▶ _RECORD SET_:
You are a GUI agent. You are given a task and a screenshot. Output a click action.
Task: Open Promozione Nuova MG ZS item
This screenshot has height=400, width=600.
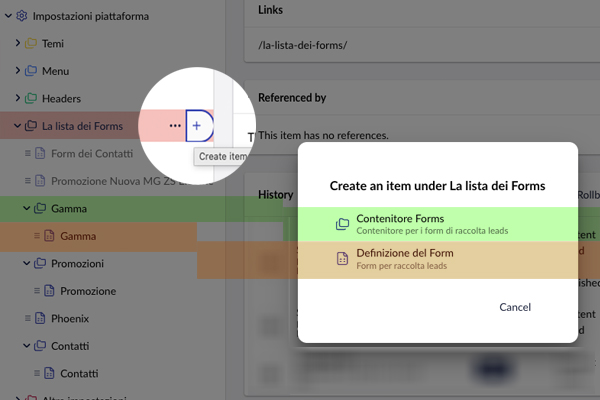tap(113, 181)
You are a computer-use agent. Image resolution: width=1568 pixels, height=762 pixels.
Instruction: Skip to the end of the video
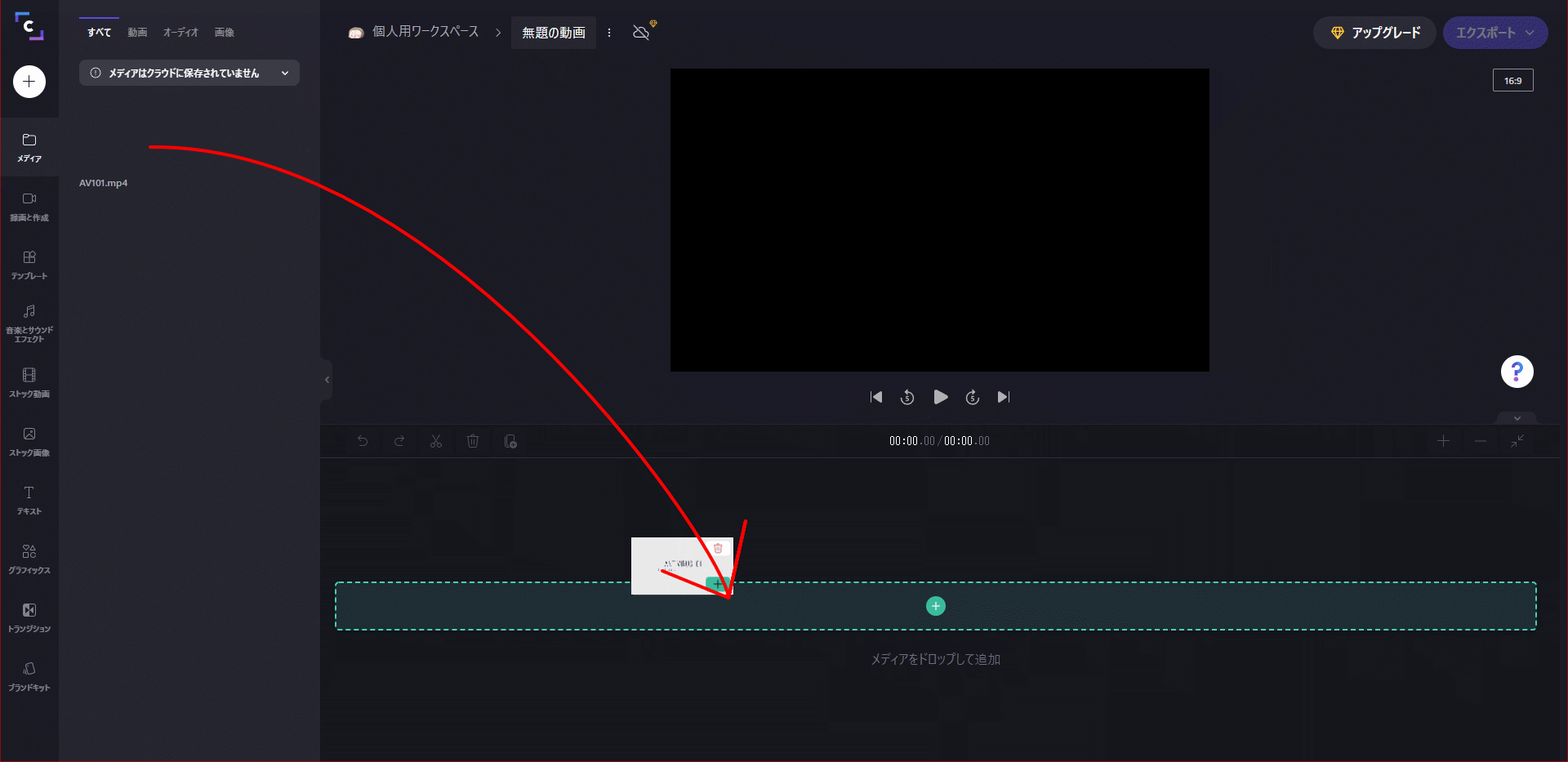pos(1004,397)
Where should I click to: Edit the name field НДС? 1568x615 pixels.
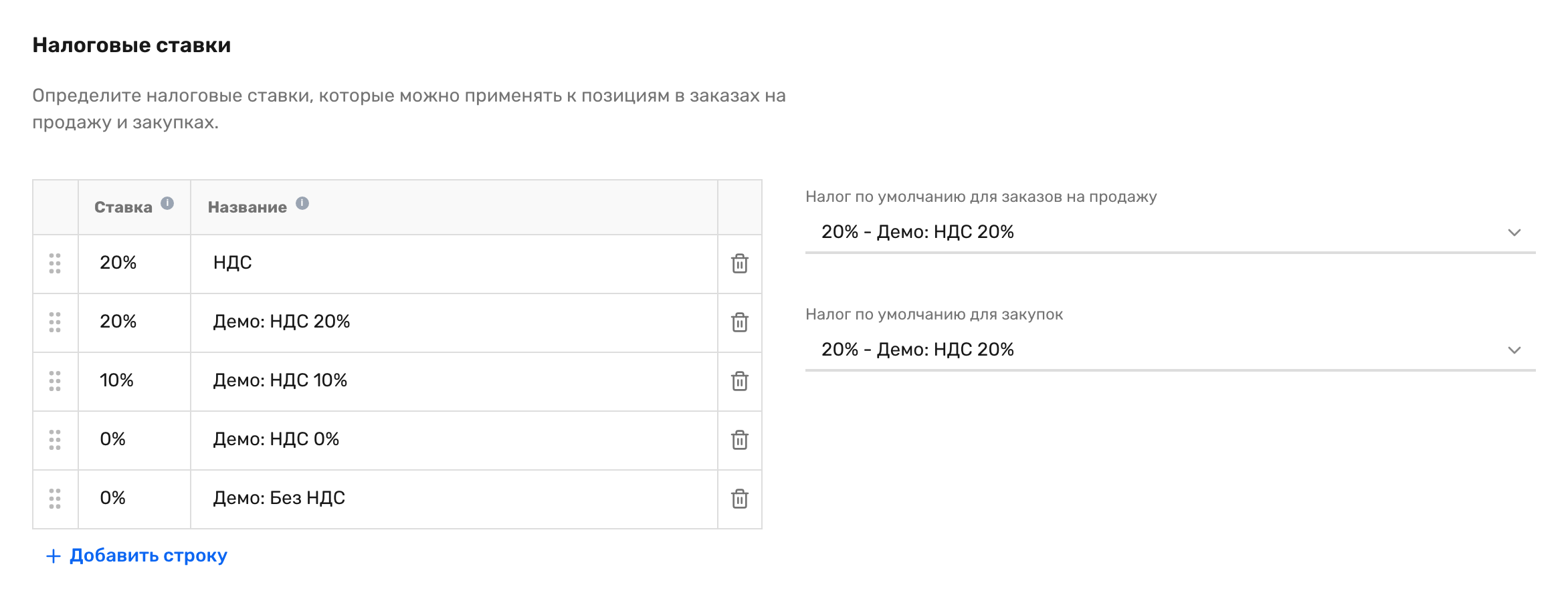pyautogui.click(x=454, y=263)
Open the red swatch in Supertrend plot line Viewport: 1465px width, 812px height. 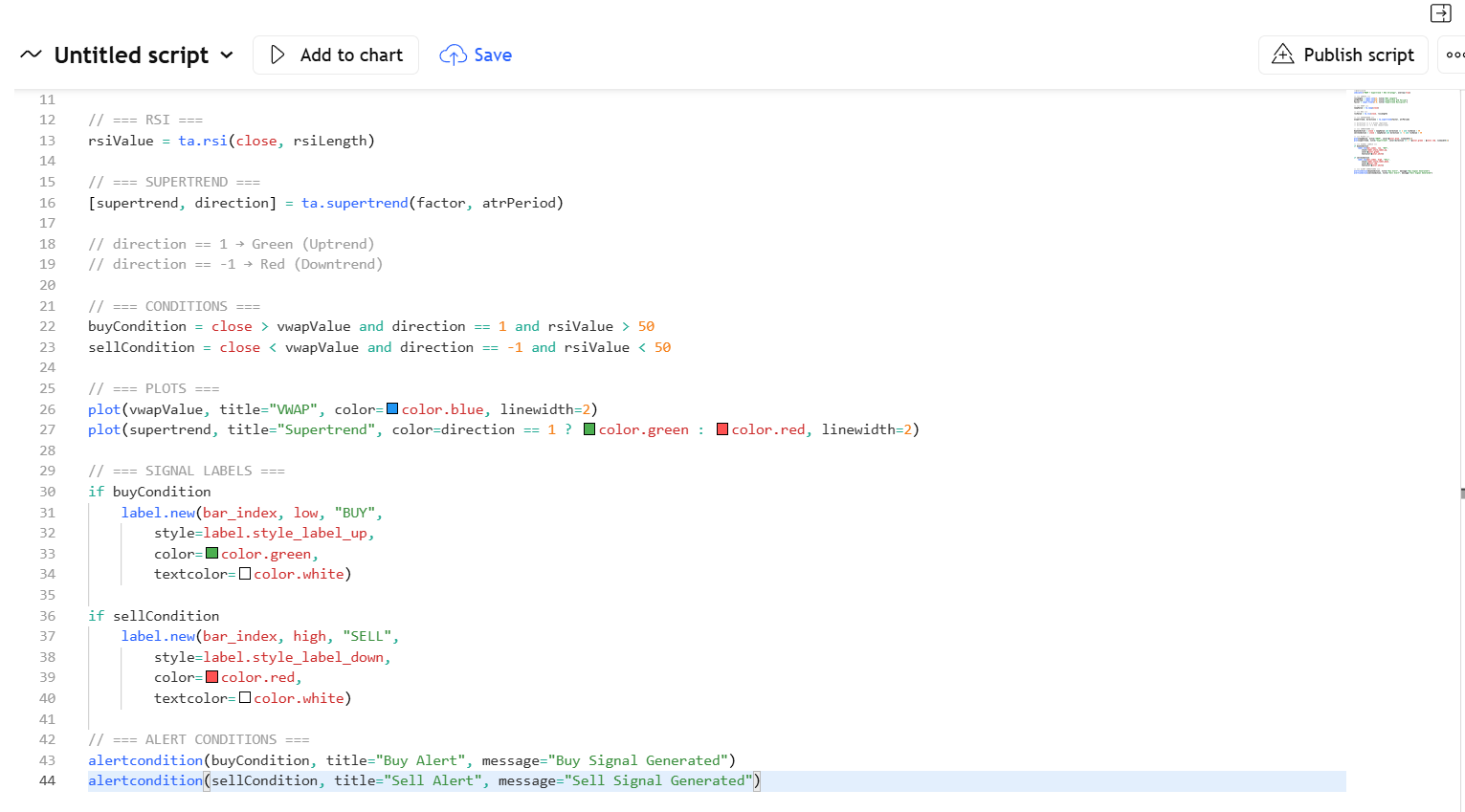pos(722,429)
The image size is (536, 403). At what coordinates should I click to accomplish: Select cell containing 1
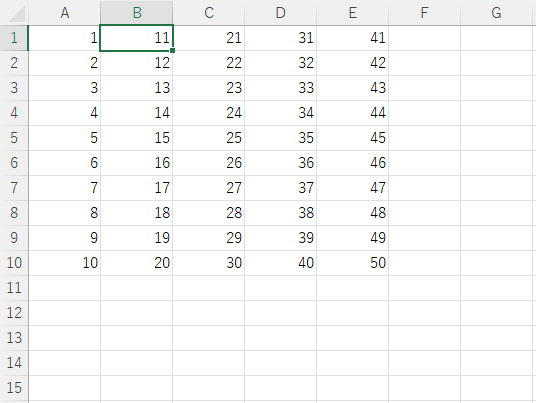[65, 38]
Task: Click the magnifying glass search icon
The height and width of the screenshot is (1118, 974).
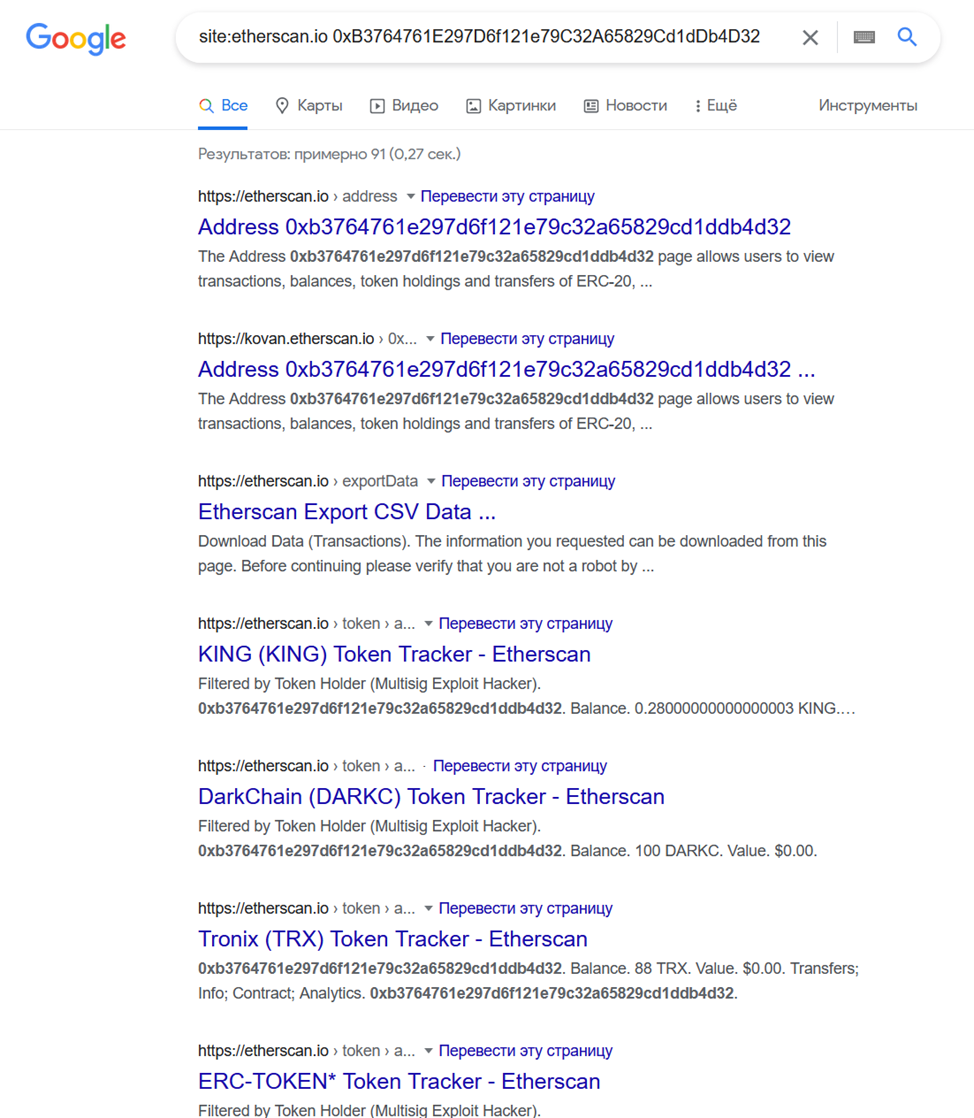Action: point(907,36)
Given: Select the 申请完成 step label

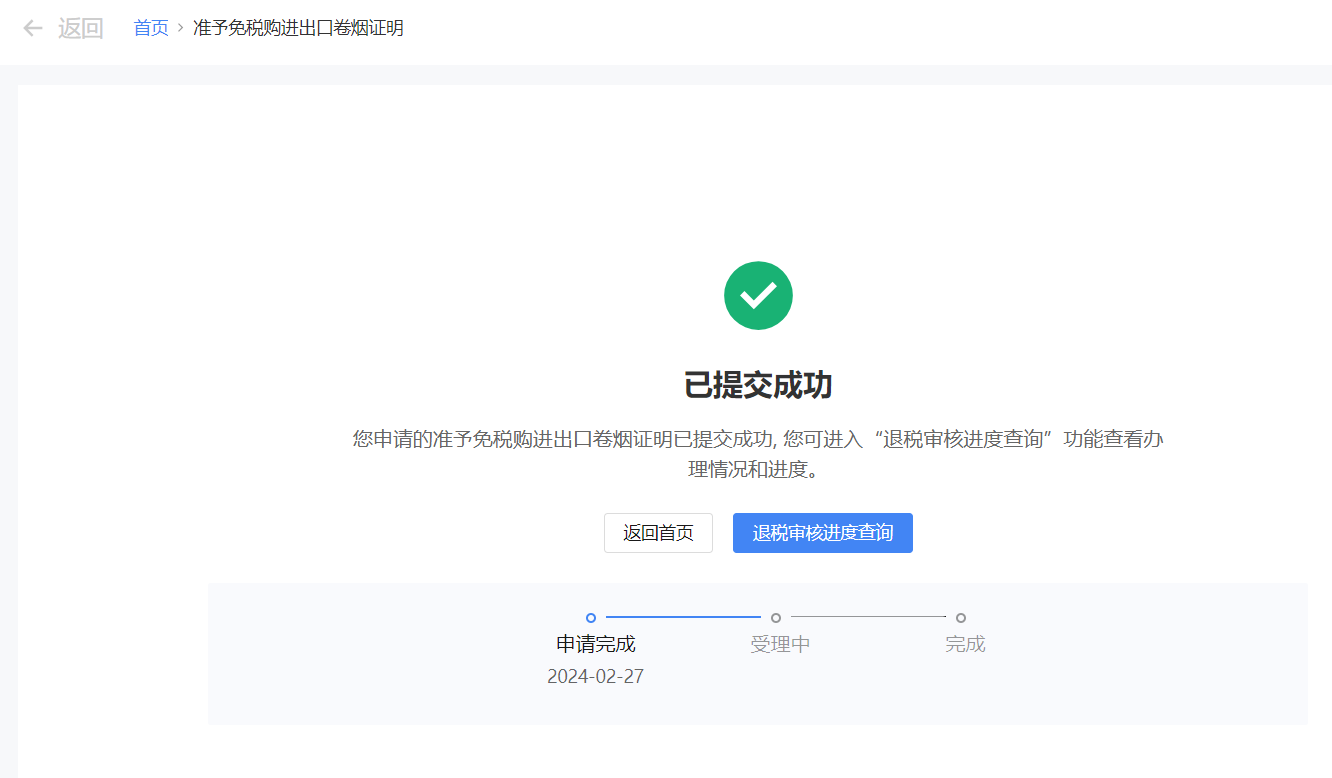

▶ _INSTRUCTIONS FOR THE TASK_: Write out exactly the lines from the line containing "The height and" through the last line of the listing above, please, and leave out any pictures.

▶ _TASK RESULT_:
The height and width of the screenshot is (1118, 974).
Action: point(907,36)
Given: Select the 申请完成 step label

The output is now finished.